====== WORKING DATA

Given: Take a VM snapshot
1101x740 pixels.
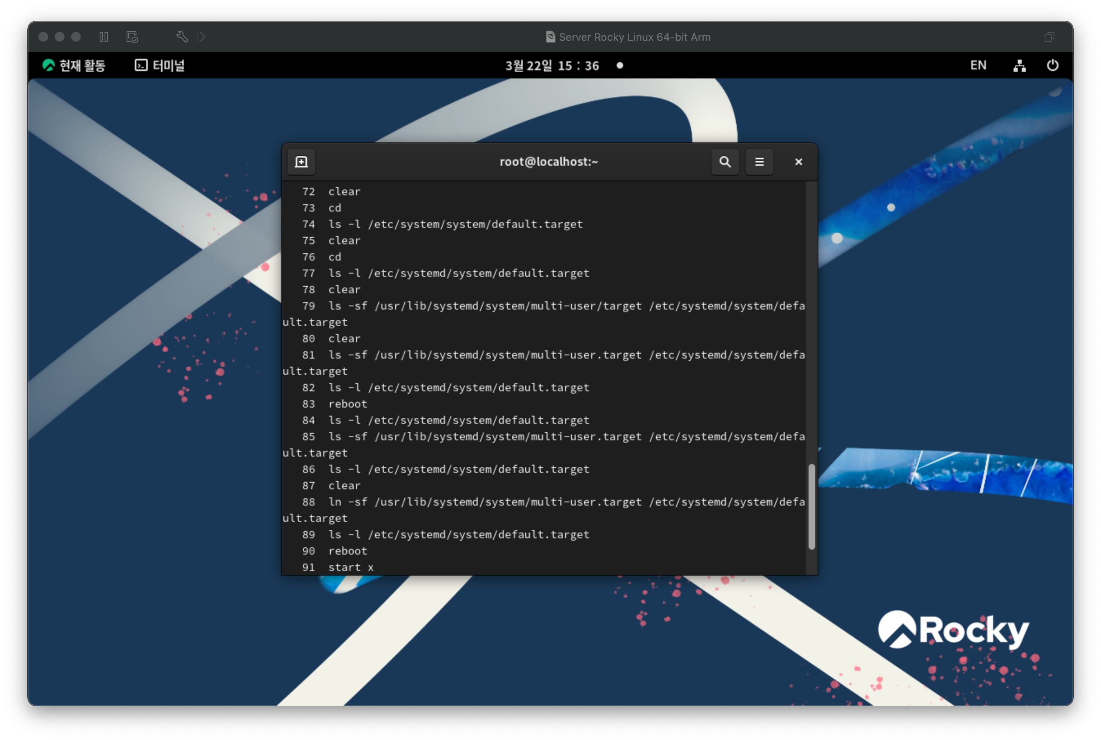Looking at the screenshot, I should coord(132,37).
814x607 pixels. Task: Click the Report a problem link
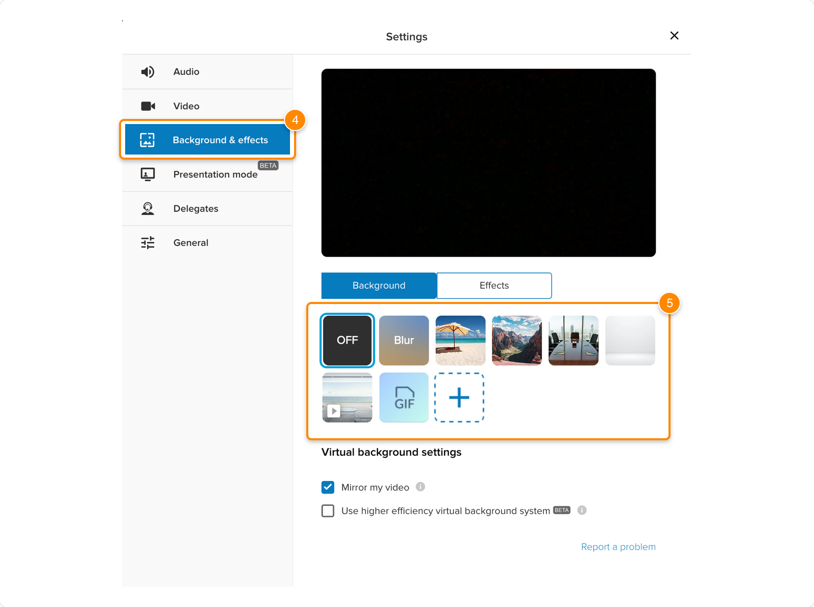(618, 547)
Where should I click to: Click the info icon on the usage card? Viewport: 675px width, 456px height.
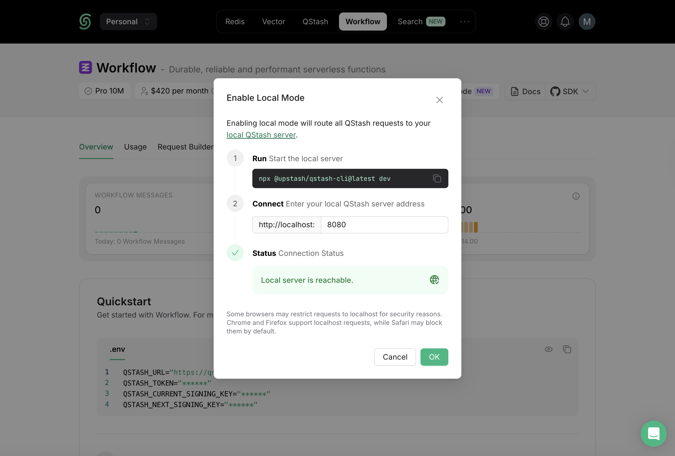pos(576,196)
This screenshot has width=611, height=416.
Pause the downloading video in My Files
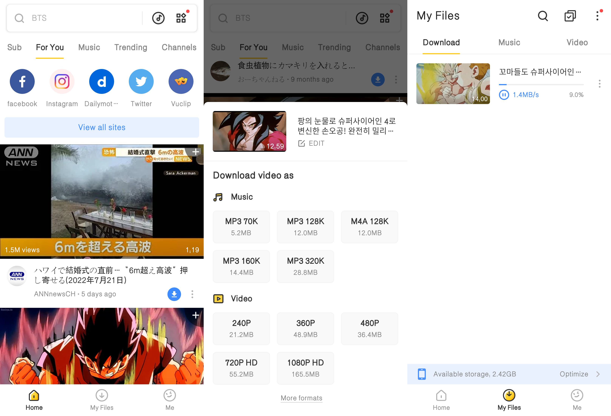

============

* [EXERCISE BRIEF]:
Return, exactly as they stand, all of the lines above, but not the pictures.

* [RESPONSE BOX]:
Given: Take a VM snapshot
1101x740 pixels.
Looking at the screenshot, I should coord(132,37).
814x607 pixels. Task: Click the Report a problem link
(618, 547)
Where should I click to: Click the info icon on the usage card? Viewport: 675px width, 456px height.
pos(576,196)
This screenshot has width=611, height=416.
Pause the downloading video in My Files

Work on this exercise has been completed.